We all know water is really life itself. Something we often don’t think about, and even take for granted, is the treatment of this indispensable resource. Phil Brandhuber, Ph.D shares his thoughts and experiences investigating the solutions to some persistent and puzzling water treatment questions.
Like vowels in the alphabet, the names of inorganic containments tend to roll off my tongue: nitrate, manganese, arsenic, and fluoride. My experience with inorganics began almost 20 years ago when my advisor, Professor Gary Amy, asked if I wanted to work on a project to investigate how to treat arsenic (the poison of choice since ancient times) in drinking water using membrane technology. At that point, the only thing I knew about arsenic came from seeing the play “Arsenic and Old Lace.” But in time arsenic and I became “friends,” and this friendship eventually turned into my Ph.D dissertation. After graduation I was gratified to see my work play a role in the development of EPA’s arsenic rule in 2000.
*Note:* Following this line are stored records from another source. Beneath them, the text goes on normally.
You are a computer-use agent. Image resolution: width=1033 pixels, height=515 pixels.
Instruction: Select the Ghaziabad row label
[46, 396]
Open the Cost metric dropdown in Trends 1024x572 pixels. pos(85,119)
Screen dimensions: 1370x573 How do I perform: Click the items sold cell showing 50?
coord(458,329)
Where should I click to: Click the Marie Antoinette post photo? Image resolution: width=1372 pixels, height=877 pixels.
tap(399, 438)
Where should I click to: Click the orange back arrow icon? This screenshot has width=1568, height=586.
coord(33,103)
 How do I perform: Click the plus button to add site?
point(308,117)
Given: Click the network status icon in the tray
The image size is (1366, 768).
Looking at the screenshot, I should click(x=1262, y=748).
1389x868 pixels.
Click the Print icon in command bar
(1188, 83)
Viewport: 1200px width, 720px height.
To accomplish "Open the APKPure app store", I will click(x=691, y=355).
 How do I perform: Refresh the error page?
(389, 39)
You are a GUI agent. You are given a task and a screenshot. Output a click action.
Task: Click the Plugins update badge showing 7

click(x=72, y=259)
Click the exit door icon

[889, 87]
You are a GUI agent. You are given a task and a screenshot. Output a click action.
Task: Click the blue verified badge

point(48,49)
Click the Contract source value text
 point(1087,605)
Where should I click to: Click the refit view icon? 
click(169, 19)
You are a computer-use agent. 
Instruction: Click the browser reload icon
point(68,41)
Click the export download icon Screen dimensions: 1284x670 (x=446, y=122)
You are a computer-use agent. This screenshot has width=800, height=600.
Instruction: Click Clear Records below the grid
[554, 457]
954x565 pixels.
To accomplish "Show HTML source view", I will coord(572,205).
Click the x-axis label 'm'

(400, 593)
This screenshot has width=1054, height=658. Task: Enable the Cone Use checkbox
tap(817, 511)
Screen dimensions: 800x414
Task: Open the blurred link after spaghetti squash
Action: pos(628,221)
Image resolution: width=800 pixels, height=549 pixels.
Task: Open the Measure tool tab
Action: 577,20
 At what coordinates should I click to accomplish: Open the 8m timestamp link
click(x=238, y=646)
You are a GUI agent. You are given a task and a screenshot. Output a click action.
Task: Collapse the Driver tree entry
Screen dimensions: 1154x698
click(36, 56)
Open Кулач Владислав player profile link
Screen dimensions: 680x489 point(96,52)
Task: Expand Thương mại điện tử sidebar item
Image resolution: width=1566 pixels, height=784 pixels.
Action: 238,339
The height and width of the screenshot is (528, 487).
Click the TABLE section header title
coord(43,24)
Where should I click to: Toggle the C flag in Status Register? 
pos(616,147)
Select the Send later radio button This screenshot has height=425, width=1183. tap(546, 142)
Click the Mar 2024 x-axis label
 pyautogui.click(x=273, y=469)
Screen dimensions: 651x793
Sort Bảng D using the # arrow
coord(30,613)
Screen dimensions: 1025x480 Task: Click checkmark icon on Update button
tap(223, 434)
As a rule inorganic contaminants don’t contain carbon and commonly occur in nature. Contaminants like arsenic, chromium, iron and manganese are widely present on the earth’s surface and naturally end up in our water. Over the years I have learned that treating inorganic contaminants in water can be devilishly difficult. Even the name “inorganic,” is frustrating—defining what they are not—organic.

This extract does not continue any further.